Tanks of pro-Russian troops drive along a road during Ukraine-Russia conflict near the southern port city of Mariupol, Ukraine, on April 17, 2022. (Photo by Reuters)

Russia has unveiled its plan to funnel massive resources into its Ukraine offensive to fight what it calls a "hybrid war" unleashed by the West, particularly the United States.

Russia’s finance ministry, according to a document released on Thursday, revealed that defense spending on Moscow’s “special military operation” in Ukraine, is set to jump by more than 68 percent year-on-year to almost 10.8 trillion rubles ($111.15 billion).

“The focus of economic policy is shifting from an anti-crisis agenda to the promotion of national development goals,” the ministry said in the document.

It added that such a decision included “strengthening the country's defense capacity” and “integrating” Luhansk, Donetsk, Kherson and Zaporizhzhia. The four Ukrainian regions were annexed to the Russian Federation last year following local referendums in the regions, which have not yet fully fallen under Russian control.

The huge hike is more than the spending allocated for social policy in Russia.

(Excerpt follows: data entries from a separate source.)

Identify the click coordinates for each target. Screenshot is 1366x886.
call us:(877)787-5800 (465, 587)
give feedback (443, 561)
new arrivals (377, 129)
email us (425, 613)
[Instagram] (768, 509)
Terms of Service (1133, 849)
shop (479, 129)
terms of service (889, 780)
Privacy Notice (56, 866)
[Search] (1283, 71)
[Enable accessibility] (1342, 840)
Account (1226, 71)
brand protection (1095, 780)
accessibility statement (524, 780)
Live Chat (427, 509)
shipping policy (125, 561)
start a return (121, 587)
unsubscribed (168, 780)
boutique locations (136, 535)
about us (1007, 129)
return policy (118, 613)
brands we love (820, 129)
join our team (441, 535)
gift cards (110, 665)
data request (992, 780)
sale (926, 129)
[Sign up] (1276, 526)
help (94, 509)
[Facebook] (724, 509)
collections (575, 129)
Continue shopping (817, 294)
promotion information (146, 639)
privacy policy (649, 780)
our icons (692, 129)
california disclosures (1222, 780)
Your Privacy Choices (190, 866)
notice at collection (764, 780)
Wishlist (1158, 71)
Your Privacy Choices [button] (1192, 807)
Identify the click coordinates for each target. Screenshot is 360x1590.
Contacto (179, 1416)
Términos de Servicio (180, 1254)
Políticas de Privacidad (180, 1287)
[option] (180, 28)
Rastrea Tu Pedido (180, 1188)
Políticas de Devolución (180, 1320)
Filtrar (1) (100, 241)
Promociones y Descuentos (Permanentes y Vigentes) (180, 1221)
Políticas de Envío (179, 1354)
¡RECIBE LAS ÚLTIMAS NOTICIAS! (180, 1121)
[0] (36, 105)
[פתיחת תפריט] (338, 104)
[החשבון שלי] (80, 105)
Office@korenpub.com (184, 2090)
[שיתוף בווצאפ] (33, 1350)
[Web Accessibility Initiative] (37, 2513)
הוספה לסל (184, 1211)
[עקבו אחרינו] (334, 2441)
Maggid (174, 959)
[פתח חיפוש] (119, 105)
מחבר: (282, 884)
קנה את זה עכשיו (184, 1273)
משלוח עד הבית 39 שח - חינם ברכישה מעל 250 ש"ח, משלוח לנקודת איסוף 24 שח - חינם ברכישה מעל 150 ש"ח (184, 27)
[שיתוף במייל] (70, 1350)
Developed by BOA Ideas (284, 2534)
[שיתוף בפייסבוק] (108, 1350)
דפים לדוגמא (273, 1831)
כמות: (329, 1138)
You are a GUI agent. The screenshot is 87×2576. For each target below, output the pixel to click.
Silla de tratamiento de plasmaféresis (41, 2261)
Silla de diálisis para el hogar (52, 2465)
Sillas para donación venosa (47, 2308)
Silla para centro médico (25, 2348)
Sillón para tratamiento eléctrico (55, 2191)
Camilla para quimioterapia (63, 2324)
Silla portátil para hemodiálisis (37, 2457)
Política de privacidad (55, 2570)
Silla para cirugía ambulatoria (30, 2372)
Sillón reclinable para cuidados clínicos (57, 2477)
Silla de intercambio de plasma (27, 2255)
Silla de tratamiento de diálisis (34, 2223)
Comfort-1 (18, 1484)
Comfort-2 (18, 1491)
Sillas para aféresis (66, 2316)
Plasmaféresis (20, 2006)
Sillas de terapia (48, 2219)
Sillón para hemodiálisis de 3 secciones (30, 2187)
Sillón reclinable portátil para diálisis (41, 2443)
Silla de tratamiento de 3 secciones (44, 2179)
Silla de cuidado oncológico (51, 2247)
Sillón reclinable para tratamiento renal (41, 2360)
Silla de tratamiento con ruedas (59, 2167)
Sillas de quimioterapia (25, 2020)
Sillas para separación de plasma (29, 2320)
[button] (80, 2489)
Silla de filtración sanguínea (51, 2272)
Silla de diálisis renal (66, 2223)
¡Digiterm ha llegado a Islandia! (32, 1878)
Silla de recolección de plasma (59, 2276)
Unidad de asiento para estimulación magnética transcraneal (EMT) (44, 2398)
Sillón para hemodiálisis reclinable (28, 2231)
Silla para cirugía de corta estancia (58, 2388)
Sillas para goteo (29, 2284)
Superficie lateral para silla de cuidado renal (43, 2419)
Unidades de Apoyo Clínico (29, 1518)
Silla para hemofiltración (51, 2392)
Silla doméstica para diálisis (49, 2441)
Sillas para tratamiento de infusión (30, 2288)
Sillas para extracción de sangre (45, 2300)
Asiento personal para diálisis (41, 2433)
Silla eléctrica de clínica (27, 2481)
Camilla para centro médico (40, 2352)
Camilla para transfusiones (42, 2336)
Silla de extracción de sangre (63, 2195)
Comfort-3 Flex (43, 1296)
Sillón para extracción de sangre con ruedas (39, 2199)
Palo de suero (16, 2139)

“It is obvious that such an increase is necessary, absolutely necessary because we are in a state of hybrid war, we are continuing the special military operation,” Kremlin spokesman Dmitry Peskov said on Thursday.

“I'm referring to the hybrid war that has been unleashed against us,” he added.

According to figures and calculations by AFP, Russia’s defense spending in 2024 is set to total around three times more than education, environmental protection and healthcare spending combined.

Earlier this month, Russia's central bank warned that economic growth was set to slow in the second half of the current year.

The announcement came as UK Defense Secretary Grant Shapps, French Defense Minister Sebastien Lecornu and NATO Secretary-General Jens Stoltenberg convened in Kiev on Thursday to discuss more military aid to Ukraine, whose President Volodymyr Zelensky is tirelessly lobbying for more air defense systems to boost its slowed counteroffensive against Russian forces.

“We need to get through this winter together, to protect our energy infrastructure and people's lives,” Zelensky told Stoltenberg, who said, “Every meter that Ukrainian forces regain is a meter that Russia loses. Moscow is fighting for imperialist delusions.”

“NATO will stand with Ukraine for as long as it takes,” the NATO chief stressed.

The US-led Western allies began flooding Kiev with weapons and ammunition shortly after Russia launched its war against the ex-Soviet republic in February 2022.

Moscow has repeatedly warned Western leaders against the continued supply of weapons and munitions to Ukraine, pointing out that such measures will not stop Russian troops from defending its objectives and that arming Kiev would only prolong the war.